■ BRIEF A
In the essay on oil, by how much does the Dow Chemical Company say it will raise the price of all its products on June 1?
■ BRIEF B
Carry on the essay on oil, starting after its last sentence.

■ PAGE TEXT
----

Expensive Oil Means Expensive Lives

kane_assiniboine_hunting_buffalo

A very smart man once told me that Oil (I capitalize it on purpose) is as important to modern society as the Buffalo was to the plains Indians. Like the Indians almost every single aspect of our lives involves oil, we use it to move, we make our homes out of it, we make everything we wear/touch/use out of it, it keeps us warm, it cools us down, it keeps our lights on, we even eat it (most crops are grown using a significant amount of oil). It is arguably THE most important part of our lives. The plains Indians treated the Buffalo like a friend, they have religious ceremonies to honor it, they thanked the gods for every one they killed, it was a revered and honored part of their lives. We on the other hand only think about oil when the price at the pump goes up.

Something so vital to the way we live and we hardly ever think about it. The one substance on this planet that we simply can not live without (at least for now), and we only pay it a second thought when we have to pay more for gas. Well it’s time for all that to end.

Oil is a necessary part of our lives, it’s an inescapable truth. Nothing else has the energy density that oil does, no other substance allows for the creation of of power so easily. And what do we do with it? We waste it in big inefficient SUV’s. We let it spill out onto our beaches, we make billions of plastic do-dads out of it and then throw them away after one use. It’s about time we start prioritizing our use.

Then:
gas-prices-2004-2006

We are long past the point of “easy” choices. We now much decide, do we continue to waste oil on water bottles, and one time use razors, and packaging that gets tossed after one use. Or are we going to save the last supplies of oil on this planet for things like medical breakthroughs, water filtration devices, emergency shelters, etc. Well we might not get that choice the market might make it for us.

The Dow Chemical Company announced today that on June 1 it will raise the price of all of its products by up to 20 percent – depending on their exposure to rising energy, feedstock and transportation costs – and will review all terms to all customers. 20%!

Andrew N. Liveris, Dow chairman and CEO, said the sweeping price increases and reviews are essential as the Company attempts to mitigate the extraordinary rise in energy and related raw material costs.

----

■ EXTRACTED ENTRIES
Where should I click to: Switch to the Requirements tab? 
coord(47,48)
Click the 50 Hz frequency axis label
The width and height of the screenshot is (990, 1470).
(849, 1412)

----

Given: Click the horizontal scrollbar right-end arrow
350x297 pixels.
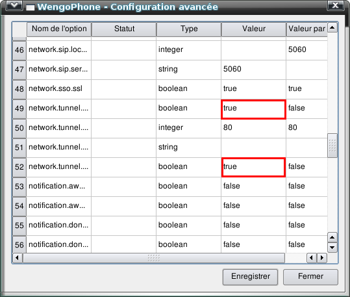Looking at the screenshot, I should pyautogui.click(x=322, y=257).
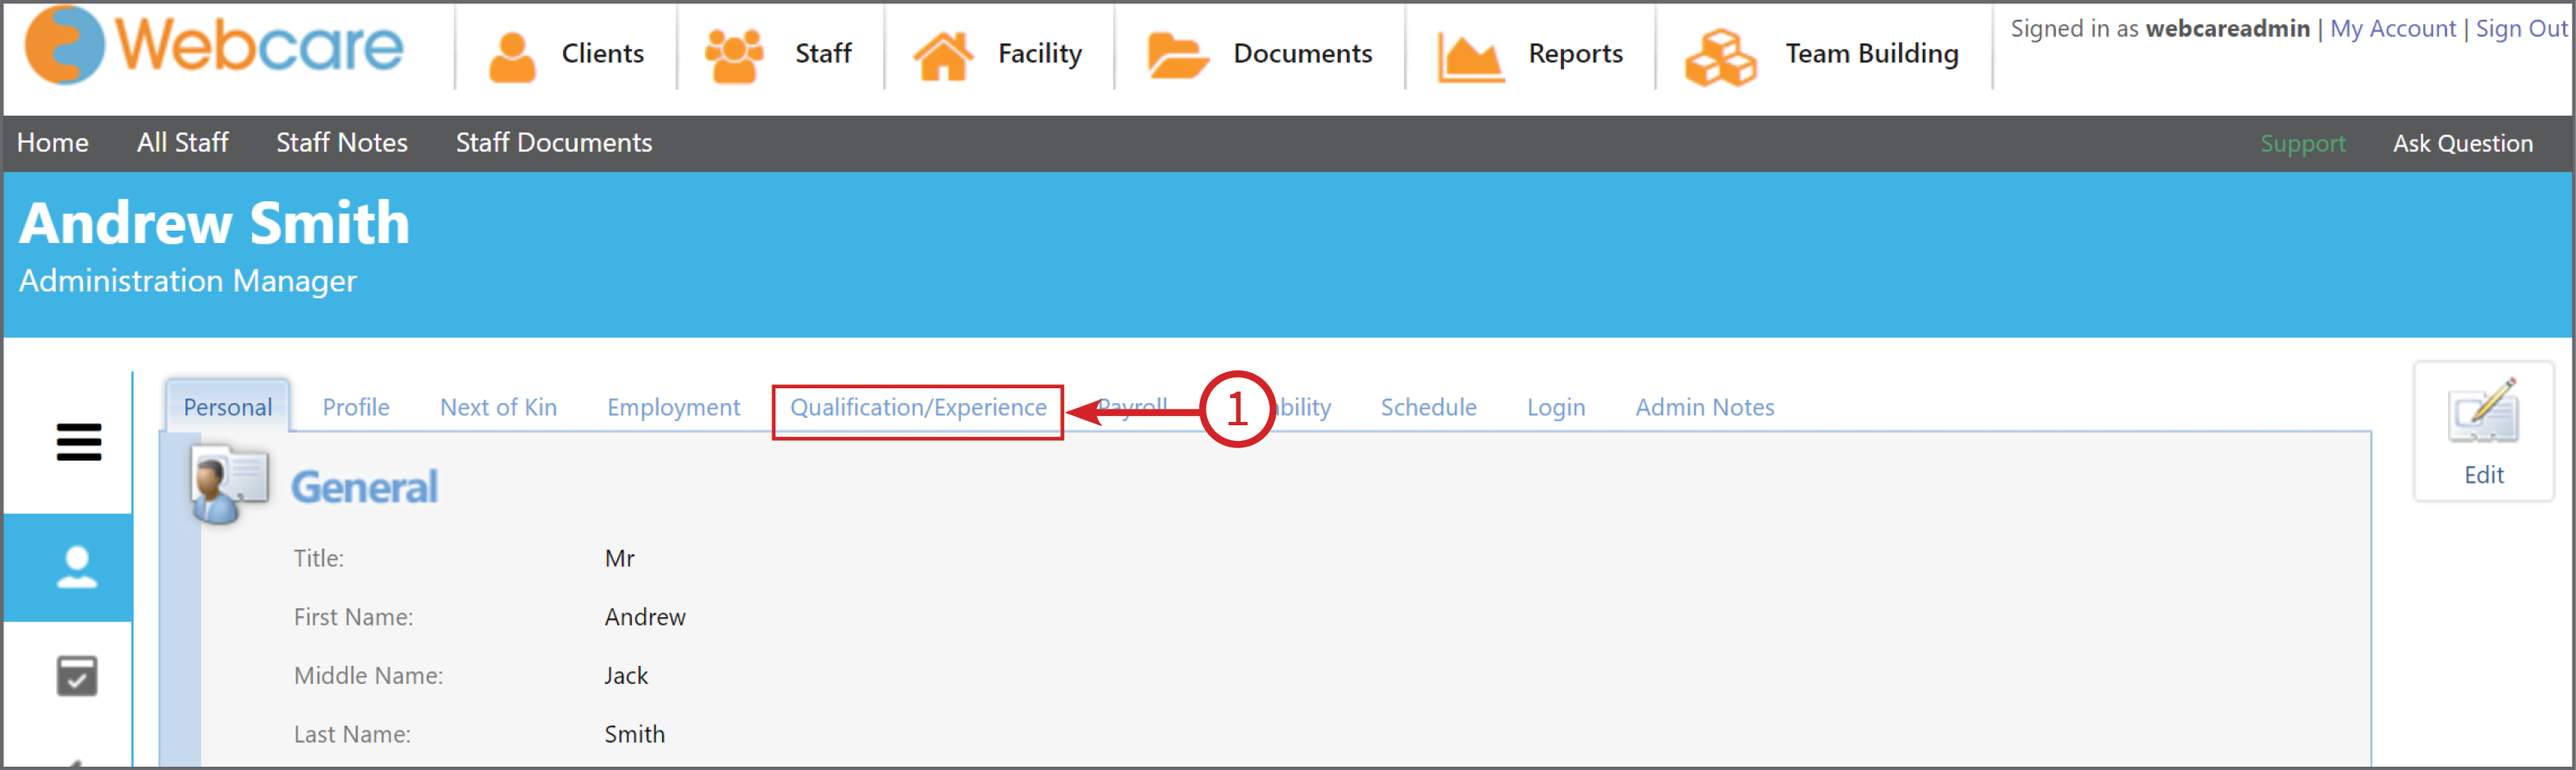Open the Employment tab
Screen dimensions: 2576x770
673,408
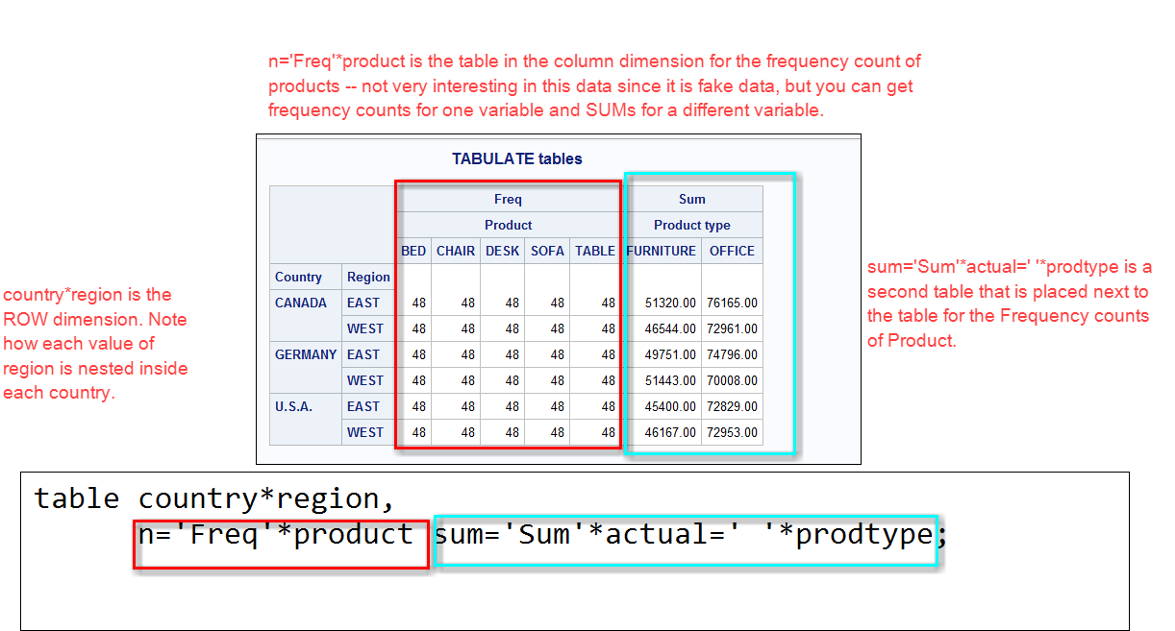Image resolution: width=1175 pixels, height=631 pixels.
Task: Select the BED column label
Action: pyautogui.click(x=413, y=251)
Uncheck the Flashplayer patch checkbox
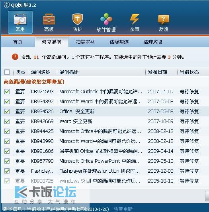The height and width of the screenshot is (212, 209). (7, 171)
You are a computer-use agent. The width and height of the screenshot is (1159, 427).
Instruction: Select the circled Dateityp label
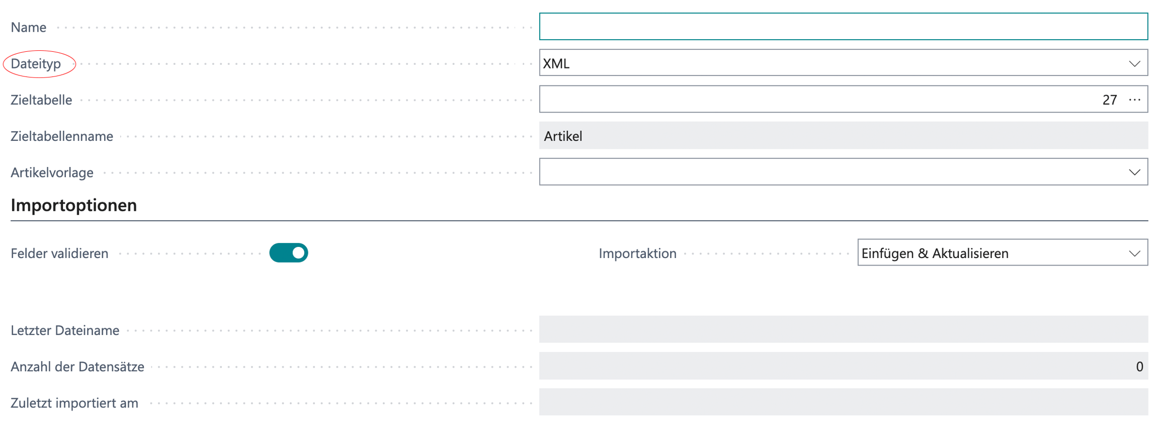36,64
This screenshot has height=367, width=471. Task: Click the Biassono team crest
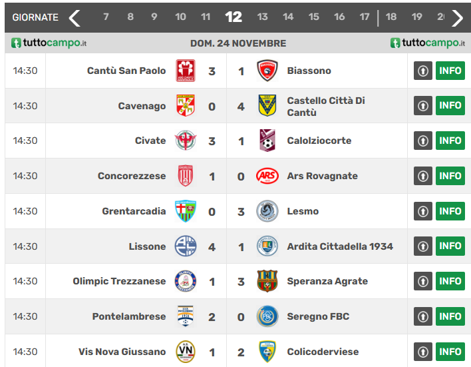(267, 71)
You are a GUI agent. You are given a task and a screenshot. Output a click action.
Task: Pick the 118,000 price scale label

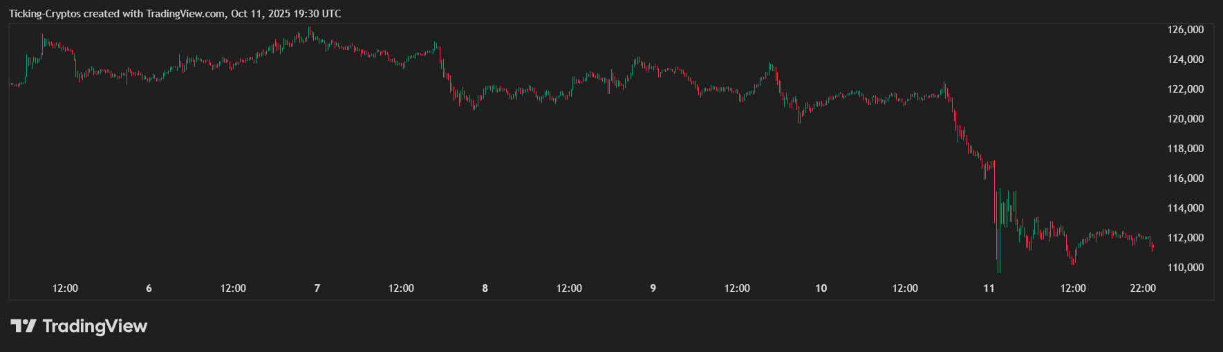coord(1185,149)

----

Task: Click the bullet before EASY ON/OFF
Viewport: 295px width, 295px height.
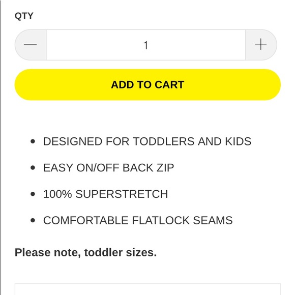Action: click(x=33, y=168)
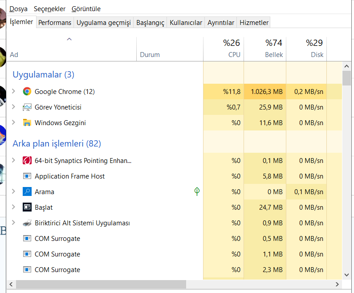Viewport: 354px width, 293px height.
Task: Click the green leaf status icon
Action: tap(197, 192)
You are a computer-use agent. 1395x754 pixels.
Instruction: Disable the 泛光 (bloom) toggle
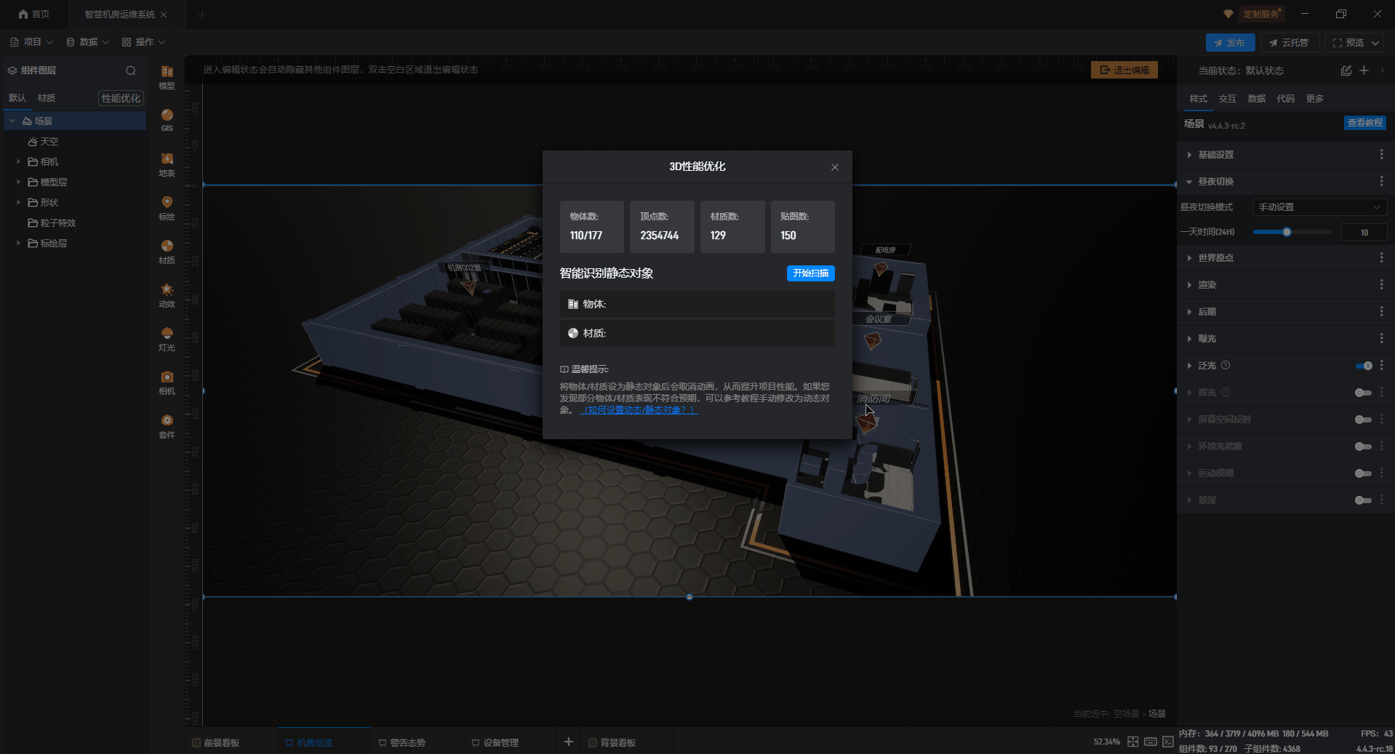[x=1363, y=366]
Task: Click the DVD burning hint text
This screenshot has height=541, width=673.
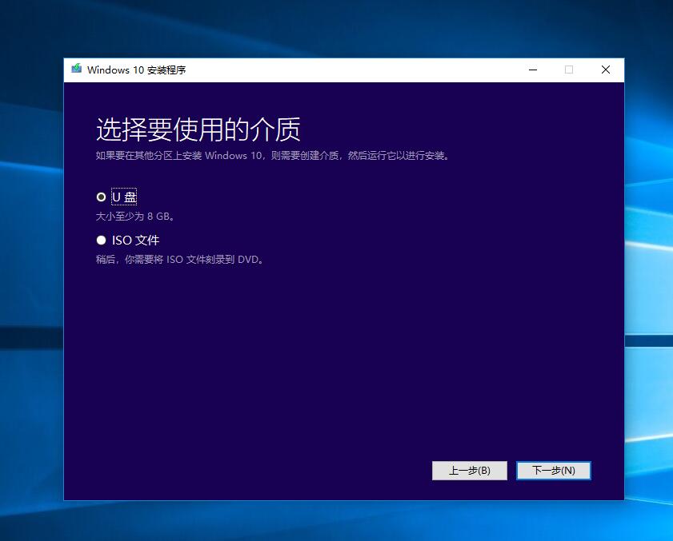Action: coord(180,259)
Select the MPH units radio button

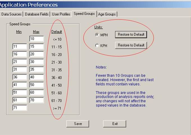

----

■ TASK ANSWER A
By up to 20 percent.

■ TASK ANSWER B
Now:

gasprice2008

“Our first quarter feedstock and energy bill leapt a staggering 42 percent year over year, and that trajectory has continued, with the cost of oil and natural gas climbing ever higher,” Liveris said. “The new level of hydrocarbons and energy costs is putting a strain on the entire value chain and is forcing difficult discussions with customers about resetting the value proposition for our products.”

Dow spent $8 billion on energy and hydrocarbon-based feedstock costs in 2002. At the current rate, those costs would climb to $32 billion this year.

“In addition to these price increases,” Liveris said, “the Company is continuing its aggressive cost-control plan internally and is accelerating its existing top-down competitiveness review for all of its businesses and manufacturing facilities in the light of these new feedstock and energy prices.”

This is one company that makes products used in almost every other company in the world. If Dow raises prices 20% so does everyone else that uses their products. Dow is not the only one, all you have to do is walk (too expensive to fill up the car) to the grocery store and you will see the cost of Milk has rocketed, the cost of food is on the rise and the cost of everything else made far away is also going up.

Weather you like it or not, oil is no longer going to be providing the free ride it has for the last couple hundred years. We are going to have to start getting real stingy about how we use it, how we burn it, and how we move it around. When the white man came and decimated the Buffalo, the plains Indians way of life fell apart. Are we headed for a similar fate?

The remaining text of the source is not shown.